Search optimization cost estimation and management¶
The search optimization service impacts costs for both storage and compute resources:
Storage resources: The search optimization service creates a search access path data structure that requires space for each table on which search optimization is enabled. The storage cost of the search access path depends upon multiple factors, including:
The number of distinct values in the table. In the extreme case where all columns have data types that use the search access path, and all data values in each column are unique, the required storage can be as much as the original table’s size.
Typically, however, the size is approximately 1/4 of the original table’s size.
Compute resources:
Adding search optimization to a table consumes resources during the initial build phase.
Maintaining the search optimization service also requires resources. Resource consumption is higher when there is high churn (i.e. when large volumes of data in the table change). These costs are roughly proportional to the amount of data ingested (added or changed). Deletes also have some cost.
Automatic clustering, while improving the latency of queries in tables with search optimization, can further increase the maintenance costs of search optimization. If a table has a high churn rate, enabling automatic clustering and configuring search optimization for the table can result in higher maintenance costs than if the table is just configured for search optimization.
Snowflake ensures efficient credit usage by billing your account only for the actual resources used. Billing is calculated in 1-second increments.
See the “Serverless Feature Credit Table” in the Snowflake Service Consumption Table for the costs per compute hour.
Once you enable the search optimization service, you can view the costs for your use of the service.
Tip
Snowflake recommends starting slowly with this feature (i.e. adding search optimization to only a few tables at first) and closely monitoring the costs and benefits.
Estimating the costs of search optimization¶
To estimate the cost of adding search optimization to a table and configuring specific columns for search optimization, use the SYSTEM$ESTIMATE_SEARCH_OPTIMIZATION_COSTS function.
In general, the costs are proportional to:
The number of columns on which the feature is enabled and the number of distinct values in those columns.
The amount of data that changes in these tables.
Important
Cost estimates returned by the SYSTEM$ESTIMATE_SEARCH_OPTIMIZATION_COSTS function are best efforts. The actual realized costs can vary by up to 50% (or, in rare cases, by several times) from the estimated costs.
Build and storage cost estimates are based on sampling a subset of the rows in the table
Maintenance cost estimates are based on recent create, delete, and update activity in the table
Viewing the costs of search optimization¶
You can view the actual billed costs for the search optimization service by using either the web interface or SQL. See Exploring compute cost.
Reducing the costs of search optimization¶
You can control the cost of the search optimization service by carefully choosing the tables and columns for which to enable search optimization.
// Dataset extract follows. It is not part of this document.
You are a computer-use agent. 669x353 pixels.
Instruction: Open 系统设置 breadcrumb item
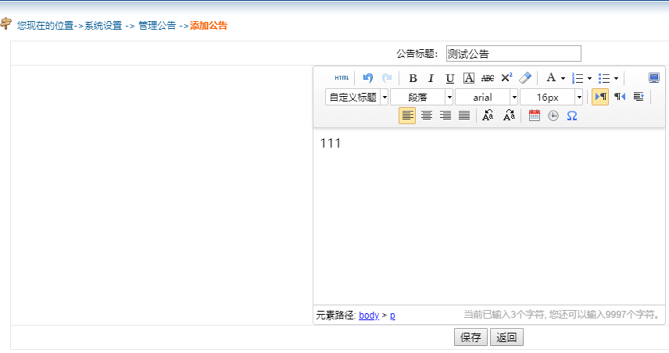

In addition, to reduce the cost of the search optimization service:
Snowflake recommends batching DML operations on the table:
DELETE
: If tables store data for the most recent time period (e.g. the most recent day or week or month), then when you trim your table by deleting old data, the search optimization service must take into account the updates. In some cases, you might be able to reduce costs by deleting less frequently (e.g. daily rather than hourly).INSERT
,UPDATE
, andMERGE
: Batching these types of DML statements on the table can reduce the cost of maintenance by the search optimization service.
If you recluster the entire table, consider dropping the SEARCH OPTIMIZATION property for that table before reclustering, and then add the SEARCH OPTIMIZATION property back to the table after reclustering.
Before enabling search optimization for substring searches (
ON SUBSTRING(col)
) or VARIANTs (ON EQUALITY(variant_col)
), call SYSTEM$ESTIMATE_SEARCH_OPTIMIZATION_COSTS to estimate the costs. The initial build and maintenance for these search methods can be computationally intensive, so you should assess the trade-off between performance and cost.